▶ **Problem requirements**: Your answer must be an exact copy of the listing, with the images left out.
### Data excerpts
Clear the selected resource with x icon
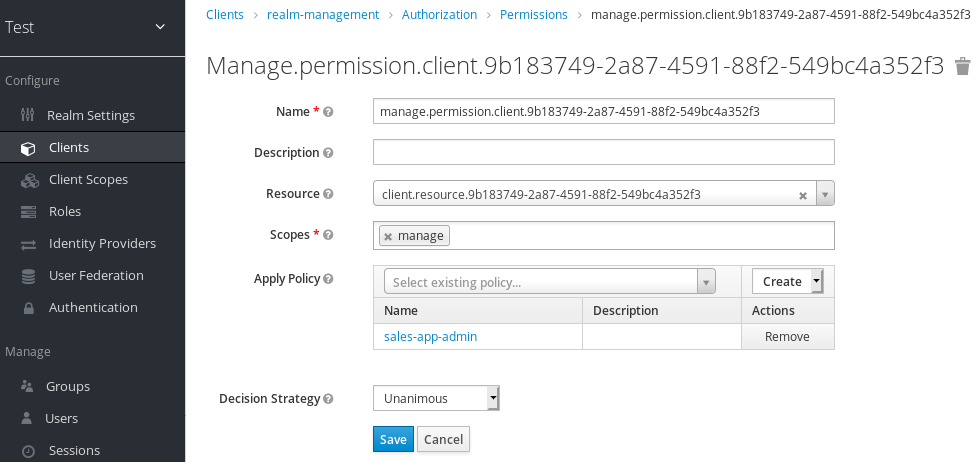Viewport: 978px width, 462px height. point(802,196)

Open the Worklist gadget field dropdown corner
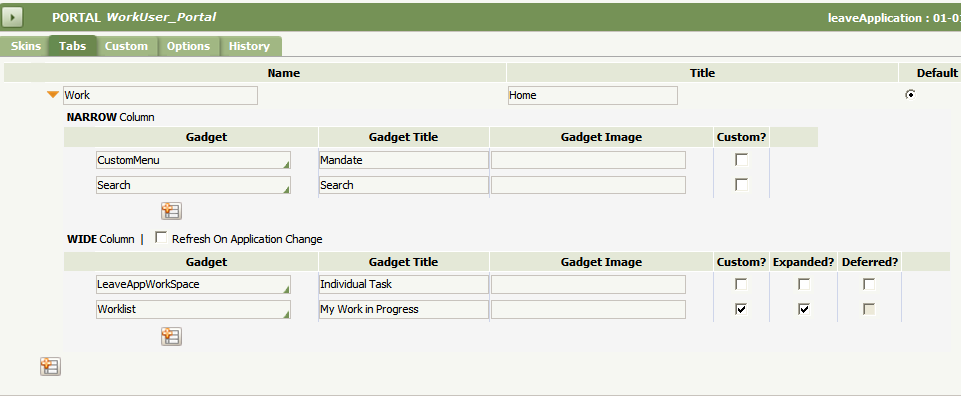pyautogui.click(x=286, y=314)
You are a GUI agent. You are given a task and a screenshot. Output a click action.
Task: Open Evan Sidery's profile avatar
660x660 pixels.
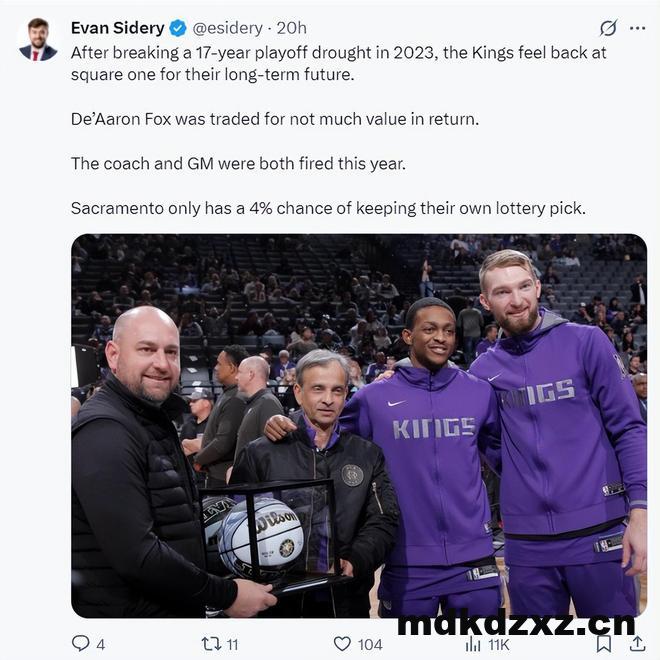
######
▶ **Solved exercise**:
Clear the selected resource with x icon
Viewport: 978px width, 462px height. point(802,196)

Open the Worklist gadget field dropdown corner
pyautogui.click(x=286, y=314)
You are a GUI agent. You are given a task and a screenshot. Output a click action.
Task: Open Evan Sidery's profile avatar
660x660 pixels.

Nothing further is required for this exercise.